Noah has a need for organization and to finish what he starts. He works best with a plan and a calendar. He is the ONLY one in the family that has this need. When anything that has parts comes to the house, he puts it together happily. Did you hear that, HAPPILY? How many times have you seen beads of sweat and murmured words and scowls from someone putting together something with a lot of parts? Because I know how to use his gifts, he does it with GLEE! On Sunday evening, he knows what is happening with
school and after school for the week. As a mom to Noah, I try and limit surprises. If I did not know how HE worked, my natural fall back would be to work like I do. I am random and like switching gears. I would wonder why he can’t just leave a project and go or change schedules and adapt to problems as they arise. This would cause a lot of stress on Noah and on me.

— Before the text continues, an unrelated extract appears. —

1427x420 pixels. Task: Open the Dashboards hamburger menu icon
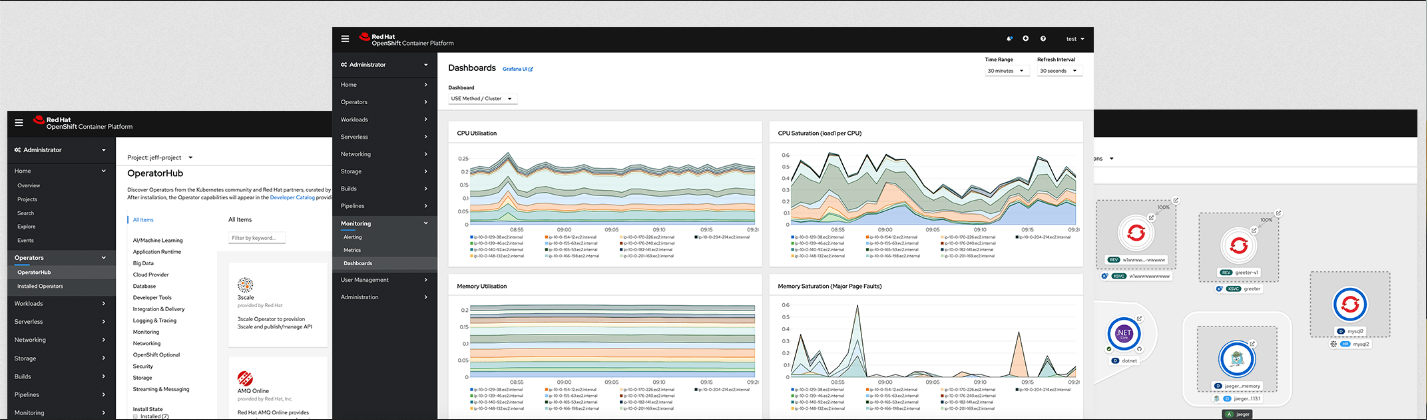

Tyler’s M.O. (Modus Operandi) has saved his life and mine. He does not have a need for detail or to finish what he starts. He does have a need for creativity, quick thinking, and physical risk. Sitting in a desk chair for seven hours? Not the thing for Tyler. I know that his need for appropriateness is nil. So I know that it will take energy for me to teach and him to learn manners, language, and etiquette cognitively because it is not natural for him. If I did not know Tyler’s M.O., I would be in tears 5 or 7 days a week because I would be trying to put him into my recovering perfectionist box. We have a tent in the middle of our house right now because Tyler is super excited to go camping. He wants to check out the security of the tent, the pockets, the durability, etc. He is also the one in the house that will check the locks on every door and window before he goes to bed. He has a need to protect his environment. Tyler is the guy who helps us find our way “out” if we are lost or confused and we trust him.

Remember, there are always three parts of the mind in play to make a decision: affective (feeling), cognitive (thinking), and conative (doing). I am about the conative part, which is the only one that doesn’t change over time. I am just expressing how knowing that ONE part of their minds helps my kids thrive and me pick my battles.